Project Overview
Annual Reports
Information Products
Commodities
- Vegetables: beets, carrots, parsnips, radishes (culinary), rutabagas, turnips
Practices
- Education and Training: farmer to farmer
- Energy: energy conservation/efficiency
- Production Systems: general crop production
Proposal summary:
PROJECT DESCRIPTION
Typically rare or expensive, a root washer for vegetable farmers will be constructed, documented, and plans open-sourced via in-person field days and on the web in text and video at FarmHack.net
DESCRIPTION OF FARM OR RANCH AND PROJECT COORDINATOR BACKGROUND
Grant Schultz, VersaLand Farm
VersaLand Farm is a 145 acre diverse farm consisting of 2 acres of vegetable crops, 8 acres of small fruits, 35 acres of forest farming, and 100 acres of pasture and hay. A mix of rolling hills and flat prairie soils, topography and crop diversity are significant.
Jean Donohue, Hue Hill Farm
Hue Hill Farm is a 35-member CSA and market farm. The farm is 40 total acres, with 2.5 acres in intensive vegetable production and the balance pollinator habitat, pasture, and timber.
Royce Schintler, Fox Hill Farm
Fox Hill Farm is an 80 acre family farm one mile from Iowa City. 1 acre of vegetables in active vegetable
production will grow to 3 over the next year.
PROBLEM/SOLUTION
Vegetable farmers in the Midwest, especially beginning farmers, are often undercapitalized. Being financially incapable of purchasing modern equipment that provides harvest and processing efficiency only exacerbates the gap in profitability between small and large producers. This grant proposal aims to solve this problem.

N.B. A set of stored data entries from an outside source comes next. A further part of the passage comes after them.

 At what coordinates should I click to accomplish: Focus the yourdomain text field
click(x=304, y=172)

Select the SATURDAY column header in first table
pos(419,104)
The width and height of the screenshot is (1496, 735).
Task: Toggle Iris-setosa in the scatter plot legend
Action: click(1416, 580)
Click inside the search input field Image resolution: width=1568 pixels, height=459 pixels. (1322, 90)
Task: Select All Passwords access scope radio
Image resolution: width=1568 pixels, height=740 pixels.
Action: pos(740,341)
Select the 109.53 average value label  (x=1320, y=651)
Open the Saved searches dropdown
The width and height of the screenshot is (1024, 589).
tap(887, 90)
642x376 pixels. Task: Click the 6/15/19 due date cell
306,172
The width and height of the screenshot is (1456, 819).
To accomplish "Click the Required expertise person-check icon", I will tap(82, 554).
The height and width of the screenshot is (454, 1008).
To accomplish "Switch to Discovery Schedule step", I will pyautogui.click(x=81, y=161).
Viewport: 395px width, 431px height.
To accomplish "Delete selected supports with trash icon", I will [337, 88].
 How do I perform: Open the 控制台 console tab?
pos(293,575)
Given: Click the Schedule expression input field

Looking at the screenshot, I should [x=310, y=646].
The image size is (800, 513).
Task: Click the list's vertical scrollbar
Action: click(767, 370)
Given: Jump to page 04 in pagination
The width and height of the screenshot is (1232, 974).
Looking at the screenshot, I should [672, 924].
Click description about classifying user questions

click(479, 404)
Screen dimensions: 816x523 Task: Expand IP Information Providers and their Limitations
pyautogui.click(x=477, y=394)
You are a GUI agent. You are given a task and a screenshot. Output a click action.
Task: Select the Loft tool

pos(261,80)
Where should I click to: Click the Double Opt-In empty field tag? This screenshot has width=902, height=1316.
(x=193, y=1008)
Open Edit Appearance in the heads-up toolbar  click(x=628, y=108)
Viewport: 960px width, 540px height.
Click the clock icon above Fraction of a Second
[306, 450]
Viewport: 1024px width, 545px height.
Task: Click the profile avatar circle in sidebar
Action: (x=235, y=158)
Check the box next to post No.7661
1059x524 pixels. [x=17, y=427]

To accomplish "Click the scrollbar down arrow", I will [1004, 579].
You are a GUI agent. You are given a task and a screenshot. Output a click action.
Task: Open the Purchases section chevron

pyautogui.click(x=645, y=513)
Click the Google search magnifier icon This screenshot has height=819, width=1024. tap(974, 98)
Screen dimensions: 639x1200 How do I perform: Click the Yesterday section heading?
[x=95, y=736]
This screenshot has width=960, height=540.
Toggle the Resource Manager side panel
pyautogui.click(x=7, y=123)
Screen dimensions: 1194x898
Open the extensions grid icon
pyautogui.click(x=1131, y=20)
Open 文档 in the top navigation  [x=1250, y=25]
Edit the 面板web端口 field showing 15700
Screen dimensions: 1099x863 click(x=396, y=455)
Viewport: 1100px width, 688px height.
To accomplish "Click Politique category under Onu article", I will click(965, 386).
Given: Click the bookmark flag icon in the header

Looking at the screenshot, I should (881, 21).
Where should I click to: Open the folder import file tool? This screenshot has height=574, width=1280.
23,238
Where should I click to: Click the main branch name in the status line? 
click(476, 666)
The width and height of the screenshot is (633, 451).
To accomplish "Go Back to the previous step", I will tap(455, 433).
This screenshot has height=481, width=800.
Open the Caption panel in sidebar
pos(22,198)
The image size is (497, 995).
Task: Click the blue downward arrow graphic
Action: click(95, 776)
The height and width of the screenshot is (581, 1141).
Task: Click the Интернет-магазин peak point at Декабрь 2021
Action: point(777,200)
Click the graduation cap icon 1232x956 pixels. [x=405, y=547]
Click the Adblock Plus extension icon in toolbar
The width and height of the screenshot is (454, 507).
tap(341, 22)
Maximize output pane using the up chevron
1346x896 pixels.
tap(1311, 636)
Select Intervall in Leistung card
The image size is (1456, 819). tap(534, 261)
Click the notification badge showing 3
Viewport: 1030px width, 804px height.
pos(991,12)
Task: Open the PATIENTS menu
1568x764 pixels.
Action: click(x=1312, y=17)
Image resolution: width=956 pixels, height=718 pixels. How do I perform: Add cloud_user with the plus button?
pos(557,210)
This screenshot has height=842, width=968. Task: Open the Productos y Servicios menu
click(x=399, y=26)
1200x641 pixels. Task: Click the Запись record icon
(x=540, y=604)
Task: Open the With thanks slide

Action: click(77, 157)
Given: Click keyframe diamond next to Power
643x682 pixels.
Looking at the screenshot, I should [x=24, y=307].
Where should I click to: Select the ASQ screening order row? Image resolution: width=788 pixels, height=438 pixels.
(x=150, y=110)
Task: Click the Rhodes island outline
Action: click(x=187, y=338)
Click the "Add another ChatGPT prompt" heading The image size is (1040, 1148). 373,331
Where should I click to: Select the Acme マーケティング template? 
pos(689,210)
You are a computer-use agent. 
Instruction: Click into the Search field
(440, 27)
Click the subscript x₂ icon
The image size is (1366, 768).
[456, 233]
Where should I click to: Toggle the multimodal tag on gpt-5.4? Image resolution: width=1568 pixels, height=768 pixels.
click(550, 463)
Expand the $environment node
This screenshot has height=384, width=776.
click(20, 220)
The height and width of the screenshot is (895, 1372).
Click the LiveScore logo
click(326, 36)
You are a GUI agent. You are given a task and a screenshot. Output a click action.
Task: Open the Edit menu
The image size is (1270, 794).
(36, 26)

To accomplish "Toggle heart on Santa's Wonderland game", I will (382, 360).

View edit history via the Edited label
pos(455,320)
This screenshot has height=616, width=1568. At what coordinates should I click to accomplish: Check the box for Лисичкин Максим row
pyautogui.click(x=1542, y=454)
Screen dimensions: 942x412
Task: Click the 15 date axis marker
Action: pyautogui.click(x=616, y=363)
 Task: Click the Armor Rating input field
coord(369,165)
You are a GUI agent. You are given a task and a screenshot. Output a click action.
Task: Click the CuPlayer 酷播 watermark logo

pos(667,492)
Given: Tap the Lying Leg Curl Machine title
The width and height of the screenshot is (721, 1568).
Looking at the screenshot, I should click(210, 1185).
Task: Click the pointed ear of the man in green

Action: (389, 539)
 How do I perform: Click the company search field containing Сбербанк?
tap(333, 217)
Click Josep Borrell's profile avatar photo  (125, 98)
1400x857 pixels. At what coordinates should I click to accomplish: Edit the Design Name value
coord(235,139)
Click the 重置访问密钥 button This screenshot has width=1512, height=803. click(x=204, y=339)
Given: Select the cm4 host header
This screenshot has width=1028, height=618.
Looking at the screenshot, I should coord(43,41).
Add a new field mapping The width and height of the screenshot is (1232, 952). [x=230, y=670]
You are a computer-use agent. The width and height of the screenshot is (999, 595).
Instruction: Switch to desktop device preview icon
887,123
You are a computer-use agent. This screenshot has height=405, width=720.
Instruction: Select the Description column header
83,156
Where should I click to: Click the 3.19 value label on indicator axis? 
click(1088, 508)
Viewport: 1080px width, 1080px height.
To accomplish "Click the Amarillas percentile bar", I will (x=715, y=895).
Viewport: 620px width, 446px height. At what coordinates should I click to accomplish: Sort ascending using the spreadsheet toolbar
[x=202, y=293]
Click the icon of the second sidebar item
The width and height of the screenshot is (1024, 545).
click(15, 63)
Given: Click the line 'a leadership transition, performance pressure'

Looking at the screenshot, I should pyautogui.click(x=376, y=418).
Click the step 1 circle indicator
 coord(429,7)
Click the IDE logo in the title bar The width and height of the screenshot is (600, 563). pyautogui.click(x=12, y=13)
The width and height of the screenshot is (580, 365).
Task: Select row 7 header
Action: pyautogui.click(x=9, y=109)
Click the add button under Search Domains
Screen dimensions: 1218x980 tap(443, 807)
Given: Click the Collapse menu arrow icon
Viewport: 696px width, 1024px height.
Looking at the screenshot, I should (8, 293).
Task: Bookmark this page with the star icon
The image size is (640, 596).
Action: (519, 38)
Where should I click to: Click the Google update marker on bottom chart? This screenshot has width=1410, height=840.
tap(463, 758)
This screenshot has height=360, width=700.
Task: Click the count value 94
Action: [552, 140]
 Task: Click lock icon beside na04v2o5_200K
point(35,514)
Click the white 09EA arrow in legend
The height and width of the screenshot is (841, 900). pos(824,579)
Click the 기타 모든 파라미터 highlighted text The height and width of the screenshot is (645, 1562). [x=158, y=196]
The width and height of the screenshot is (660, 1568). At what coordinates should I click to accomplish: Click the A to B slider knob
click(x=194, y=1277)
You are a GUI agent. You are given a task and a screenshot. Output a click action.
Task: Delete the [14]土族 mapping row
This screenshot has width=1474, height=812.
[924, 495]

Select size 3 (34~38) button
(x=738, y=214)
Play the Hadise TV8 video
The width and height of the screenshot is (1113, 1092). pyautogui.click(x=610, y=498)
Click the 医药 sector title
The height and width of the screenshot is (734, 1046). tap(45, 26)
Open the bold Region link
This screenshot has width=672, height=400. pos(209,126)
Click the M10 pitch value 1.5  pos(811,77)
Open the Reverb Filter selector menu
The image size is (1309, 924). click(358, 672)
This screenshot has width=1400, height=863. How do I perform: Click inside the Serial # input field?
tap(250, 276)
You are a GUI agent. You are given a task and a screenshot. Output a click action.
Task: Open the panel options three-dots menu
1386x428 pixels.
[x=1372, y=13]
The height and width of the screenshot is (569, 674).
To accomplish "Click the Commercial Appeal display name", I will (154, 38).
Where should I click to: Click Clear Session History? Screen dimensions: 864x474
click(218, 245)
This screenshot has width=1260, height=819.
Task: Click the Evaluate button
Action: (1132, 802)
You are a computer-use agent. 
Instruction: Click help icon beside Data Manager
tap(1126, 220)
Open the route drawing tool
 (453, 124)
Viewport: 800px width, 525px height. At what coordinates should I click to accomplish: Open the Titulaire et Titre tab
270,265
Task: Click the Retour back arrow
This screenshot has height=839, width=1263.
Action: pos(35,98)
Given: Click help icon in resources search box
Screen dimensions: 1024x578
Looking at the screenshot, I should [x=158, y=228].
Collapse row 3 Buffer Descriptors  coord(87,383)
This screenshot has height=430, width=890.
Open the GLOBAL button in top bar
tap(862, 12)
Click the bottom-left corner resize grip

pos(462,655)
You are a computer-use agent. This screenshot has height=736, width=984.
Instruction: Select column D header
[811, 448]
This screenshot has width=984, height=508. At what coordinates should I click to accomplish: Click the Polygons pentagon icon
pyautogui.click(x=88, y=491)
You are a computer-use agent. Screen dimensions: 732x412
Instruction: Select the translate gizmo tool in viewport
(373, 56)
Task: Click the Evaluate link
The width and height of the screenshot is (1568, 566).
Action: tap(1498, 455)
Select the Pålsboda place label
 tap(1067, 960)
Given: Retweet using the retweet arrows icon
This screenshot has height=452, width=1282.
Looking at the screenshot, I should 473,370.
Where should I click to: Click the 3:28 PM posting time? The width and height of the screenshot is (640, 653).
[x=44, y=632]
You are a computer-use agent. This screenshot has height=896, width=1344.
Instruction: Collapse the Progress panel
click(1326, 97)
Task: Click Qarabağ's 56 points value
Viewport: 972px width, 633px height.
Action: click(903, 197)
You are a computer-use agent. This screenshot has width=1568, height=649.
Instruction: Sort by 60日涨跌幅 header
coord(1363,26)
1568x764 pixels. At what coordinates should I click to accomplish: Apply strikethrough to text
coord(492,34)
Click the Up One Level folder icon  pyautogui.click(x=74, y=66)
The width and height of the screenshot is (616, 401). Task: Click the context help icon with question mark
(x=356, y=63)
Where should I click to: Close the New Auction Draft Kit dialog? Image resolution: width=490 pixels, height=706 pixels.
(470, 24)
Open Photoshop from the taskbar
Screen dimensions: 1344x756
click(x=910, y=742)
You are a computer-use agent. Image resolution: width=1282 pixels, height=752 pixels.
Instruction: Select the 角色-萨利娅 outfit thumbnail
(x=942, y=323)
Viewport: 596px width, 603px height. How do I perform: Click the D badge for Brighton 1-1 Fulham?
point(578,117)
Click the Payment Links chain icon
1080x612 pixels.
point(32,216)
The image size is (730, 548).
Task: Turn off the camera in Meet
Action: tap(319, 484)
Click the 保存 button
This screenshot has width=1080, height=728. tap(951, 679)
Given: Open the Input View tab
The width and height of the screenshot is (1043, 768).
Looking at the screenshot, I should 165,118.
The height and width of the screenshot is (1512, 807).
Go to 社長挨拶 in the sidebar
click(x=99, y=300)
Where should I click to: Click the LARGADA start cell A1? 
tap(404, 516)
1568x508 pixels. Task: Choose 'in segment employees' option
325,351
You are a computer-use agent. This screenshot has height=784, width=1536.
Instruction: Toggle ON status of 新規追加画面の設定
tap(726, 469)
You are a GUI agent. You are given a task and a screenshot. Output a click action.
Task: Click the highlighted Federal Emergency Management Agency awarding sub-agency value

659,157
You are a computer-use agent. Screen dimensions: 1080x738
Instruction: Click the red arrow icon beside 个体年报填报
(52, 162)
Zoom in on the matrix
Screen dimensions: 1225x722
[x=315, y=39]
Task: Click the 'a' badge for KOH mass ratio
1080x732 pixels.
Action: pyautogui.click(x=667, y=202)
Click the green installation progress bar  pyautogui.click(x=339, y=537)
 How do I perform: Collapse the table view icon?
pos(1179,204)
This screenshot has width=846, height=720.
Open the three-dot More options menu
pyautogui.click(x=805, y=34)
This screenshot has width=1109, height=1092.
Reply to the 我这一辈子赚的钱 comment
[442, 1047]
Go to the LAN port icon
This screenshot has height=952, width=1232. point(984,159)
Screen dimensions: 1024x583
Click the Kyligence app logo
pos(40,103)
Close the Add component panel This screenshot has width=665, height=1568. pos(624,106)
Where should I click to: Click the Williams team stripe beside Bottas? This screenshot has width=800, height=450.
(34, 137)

Sustainable agriculture and appropriate technology go hand-in-hand. Every farmer at any scale should have access to the best tools and techniques available. The open-source movement in software has helped
development and operational costs become accessible to all. We are adopting similar methodology to opensource designs and construction techniques for tools that farmers need.
A commercially-built barrel style root washer can cost a farmer $2,500-3,500. Our prototype root washer can be built for $500 or less when using common or recycled components. Through this grant, we will produce plans and video tutorials, allowing any farmer to confidently create a high-grade root washer at low cost.
Timeline
Outreach Awareness - Young Farmers Conference MOSES
Mount Horeb, WI April 5, 2014
Root Washer TEST Build Day 1 day May 1, 2014
Root Washer Plans PDF - Post to Farm Hack June 14 2014
Root Washer Build - Field Day MOSES 1 day July 1 2014
Root Washer Build - Field Day Practical Farmers 1 day July 1 2014
Begin Video Editing 7 days July 2 2014
Root Washer Build Video Edit Complete - post to Farm Hack August 1 2014
Outreach
The information produced in "Farmer-built No-Welding Root Washer for Small Farmers" will be shared via multiple channels:
Web: plans and videos distributed
FarmHack.net: 40,000-and-counting unique annual visitors in 2013, 1,000 registered farmers, 80+ tools shared
National Young Farmers Coalition: 8,000+ email listserv
Greenhorns: 16,000 email listserv
VersaLand.com: farm blog + YouTube channel: 1,000 uniques/month
SARE outreach
Field Days: in-person live builds
MOSES field day: 40+ participants
Practical Farmers of Iowa field day: 25+ participants
PREVIOUS RESEARCH
Previous SARE grants occupying the same spirit of "Self-built Tools and Equipment for Small Farmers" include Nigel Tudor's "Farmer Built Spelt Dehuller" and "Farmer Built Compost Turner" and Ron Khosla's "Allis G Electric Conversion".
The innovative work unique to this project relates to "lowest barriers of entry possible":
1) No welding required. No advanced fabrication skills necessary.
2) Video build documentation. Farmers will be able to "see" the construction process regardless of their location in the world.
Other resources:
The applicants unique relationship with the FarmHack.net user community brings additional access to media, distribution, and technical resources for production of open-source farmer-built tools and equipment.
EVALUATION
Evaluation Criteria:
Environmental: Does the construction and use of these tools create more or less material use than a commercial model? Does the embedded energy differ from a commercially-sourced model of equipment? Ongoing maintenance costs?
Economic: How does farmer-built equipment compare in financial capital costs to commercially purchased equipment? In ease-of-use? Is labor economy increased or decreased by using machinery over hand-methods?
Social: Does farmer-built machinery build social fabric and community resilience in the same manner as a barnraising? Are skills shared among neighbors in ways they otherwise may not be?
Data Collection:
A standardized evaluation survey will be created for distribution and return at all outreach events, in addition to an identical web-distributed survey. All data will be compiled and openly shared for a transparent feedback loop.